> **Exercise brief**
Copy out the fishing trip report below word for word, in full.
-- Start Provided passage --
# ? - Area69 - luring a UFO - my first trip report - land



## TheOtherHalf (Nov 22, 2010)

*Somethin' fishy here*.  
Thought I'd get out this avo and get some practice at Area69 (I've been told this location is classified and requires a security clearance :shock: ...) in the hope of producing a trip report worthy of contribution. The sky was dark and looming clouds threatened inundation - vocally supported by the incessant cicadas. The Elgrand was pimped and ready to roll...








But before I leave - better check the mailbox....might save me a bit of time?
:shock: 
NO fish :twisted: 








Arrived at the picturesque Area69 replete with _object d'art_








and proceeded to throw lures into the water attached to Ado's newest rod - mine's down the coast.
-- End Provided passage --
-- Start Material provided --
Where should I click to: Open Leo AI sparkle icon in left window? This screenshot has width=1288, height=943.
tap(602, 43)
-- End Material provided --
-- Start Material provided --
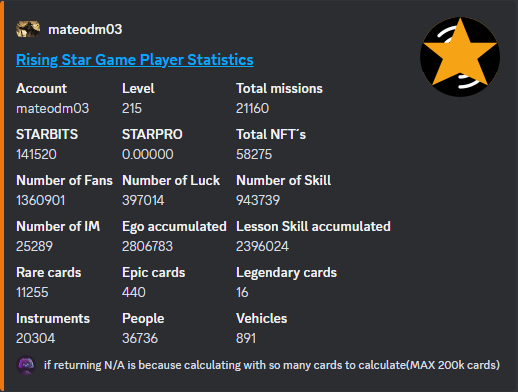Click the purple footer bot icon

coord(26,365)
-- End Material provided --
> **Finished exercise**
# ? - Area69 - luring a UFO - my first trip report - land



## TheOtherHalf (Nov 22, 2010)

*Somethin' fishy here*.  
Thought I'd get out this avo and get some practice at Area69 (I've been told this location is classified and requires a security clearance :shock: ...) in the hope of producing a trip report worthy of contribution. The sky was dark and looming clouds threatened inundation - vocally supported by the incessant cicadas. The Elgrand was pimped and ready to roll...








But before I leave - better check the mailbox....might save me a bit of time?
:shock: 
NO fish :twisted: 








Arrived at the picturesque Area69 replete with _object d'art_








and proceeded to throw lures into the water attached to Ado's newest rod - mine's down the coast.